News: Problems with entire feeds marked as unread after upgrade to 15.3.1

Created on 6 Feb 2021  路  36Comments  路  Source: nextcloud/news

IMPORTANT

Read and tick the following checkbox after you have created the issue or place an x inside the brackets ;)

  • [x] I have read the CONTRIBUTING.md and followed the provided tips
  • [x] I accept that the issue will be closed without comment if I do not check here
  • [x] I accept that the issue will be closed without comment if I do not fill out all items in the issue template.

Explain the Problem

What problem did you encounter?
(I would have continued the closed issue #1122 but it is currently closed for further comments)
Since 15.2.2 there is a problem with some (random?) feeds which are marked as unread after every execution of cron or the news updater. As @Grotax mentioned in #1122 Comment this should be fixed with 15.3.1. Unfortunately with my nextcloud installation even after the upgrade to news in version 15.3.1 and Nextcloud Update to 20.0.7 the problem still occurs. Only when I disable purging (Comment) it works for me. Otherwise I have hundreds of unread items from two or three feeds marked as unread after every sync or every hour.

Steps to Reproduce

Explain what you did to encounter the issue

  1. Update to 15.3.1
  2. Set feed purging to 200 in the settings of the news app
  3. Wait several hours and use the news app to validate it is not an old sync run or caching problems
  4. Get hundreds of unread items from only two or three feeds.

System Information

  • News app version: 15.3.1
  • Nextcloud version: 20.0.7
  • Cron type: system cron
  • PHP version: 7.4
  • Database and version: mariadb Ver 15.1 Distrib 10.3.25-MariaDB, for debian-linux-gnu (x86_64) using readline 5.2
  • Browser and version: Chrome (Brave) V1.19.92 Chromium to 88.0.4324.152
  • OS and version: Windows 10

Affected URLs:

Thank you very much for your ongoing work and continued development! I like the news reader very much and appreciate the development performance!

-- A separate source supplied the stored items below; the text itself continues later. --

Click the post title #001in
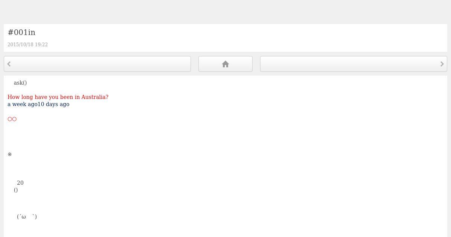Screen dimensions: 451x237 coord(21,32)
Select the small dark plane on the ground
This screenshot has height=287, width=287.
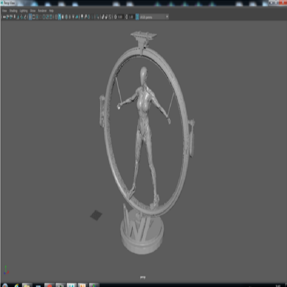coord(96,215)
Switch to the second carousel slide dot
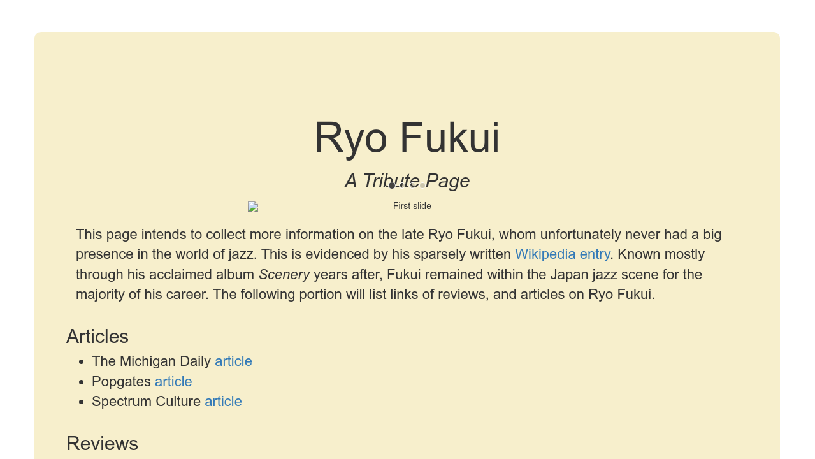 click(x=402, y=186)
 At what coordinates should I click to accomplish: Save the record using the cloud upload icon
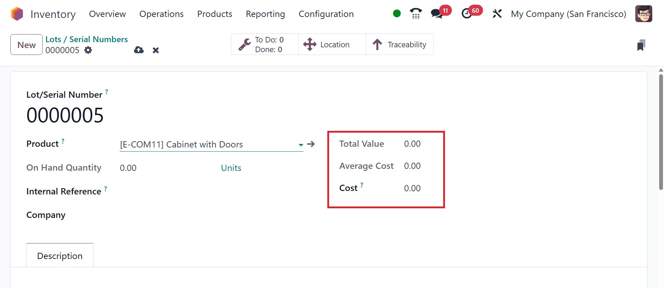pyautogui.click(x=139, y=50)
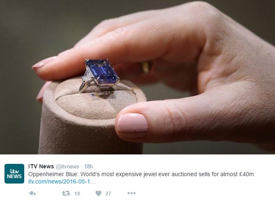The width and height of the screenshot is (275, 204).
Task: Like the tweet with the heart icon
Action: (x=99, y=193)
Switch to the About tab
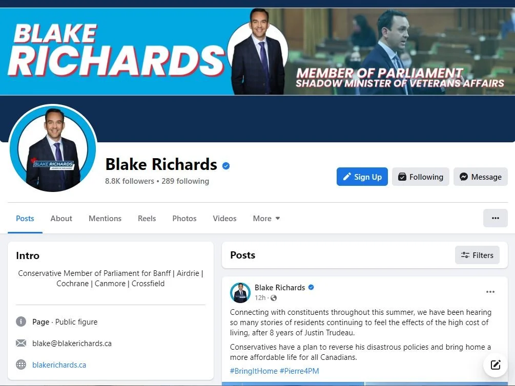Screen dimensions: 515x386 point(61,218)
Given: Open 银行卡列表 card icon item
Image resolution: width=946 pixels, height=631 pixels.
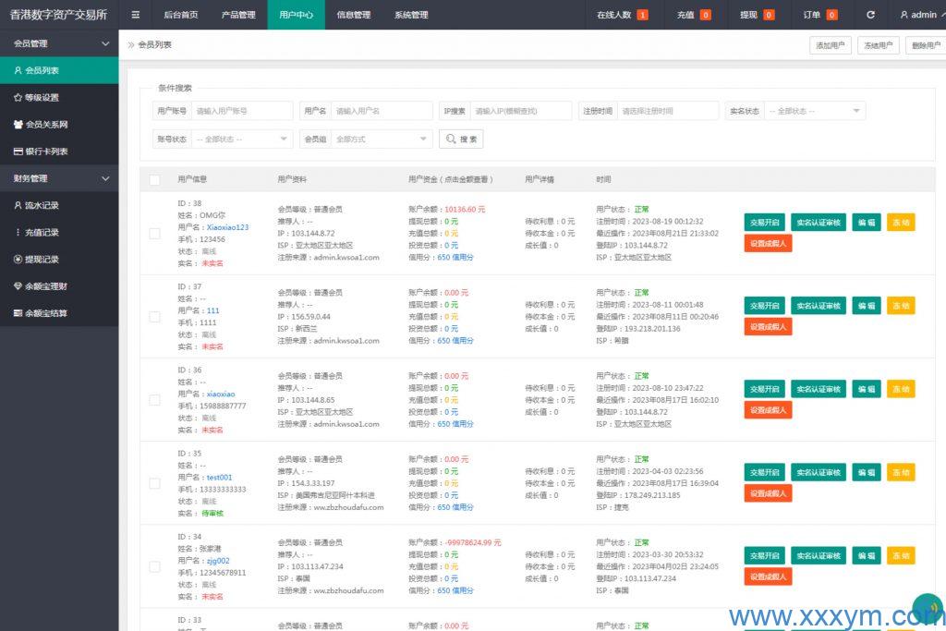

0. Needs triage bug help wanted

Most helpful comment

Same here with lots of feeds, for example:

KO:
http://feeds.feedburner.com/contemporist
http://feeds.feedburner.com/canonrumors/rss
https://www.sonyalpharumors.com/feed/
http://www.the-digital-picture.com/News-RSS.aspx
http://toolsandtoys.net/feed/

OK:
youtube feeds, for example: https://www.youtube.com/feeds/videos.xml?channel_id=UC6107grRI4m0o2-emgoDnAA
http://feeds.feedburner.com/MaisonEtDomotique

As I see feedburner in both OK and KO list, I imagine the problems does not come from the feeds themselves...
I did nothing but uppdating to the latest News app version (no setting changes)...

I tried different ways to mark feeds as read: scrolling, clicking, using keyboard shortcuts, using the "mark all read" button... no difference. They keep coming back as unread.

My settings:

  • system cron
  • purge: 60
  • max read per feed: 1000
  • max redirect: 10
  • timeout: 60
  • update interval: 3600

All 36 comments

Please also provide your used database, the Nextcloud log and some feed urls of affected feeds.

Please also provide your used database, the Nextcloud log and some feed urls of affected feeds.

I added the used database and the affected URLs to the Issue description. For the news app I see no relevant log entries on a warning or higher level. Do you also need the logs on debug/info level?

Same here with lots of feeds, for example:

KO:
http://feeds.feedburner.com/contemporist
http://feeds.feedburner.com/canonrumors/rss
https://www.sonyalpharumors.com/feed/
http://www.the-digital-picture.com/News-RSS.aspx
http://toolsandtoys.net/feed/

OK:
youtube feeds, for example: https://www.youtube.com/feeds/videos.xml?channel_id=UC6107grRI4m0o2-emgoDnAA
http://feeds.feedburner.com/MaisonEtDomotique

As I see feedburner in both OK and KO list, I imagine the problems does not come from the feeds themselves...
I did nothing but uppdating to the latest News app version (no setting changes)...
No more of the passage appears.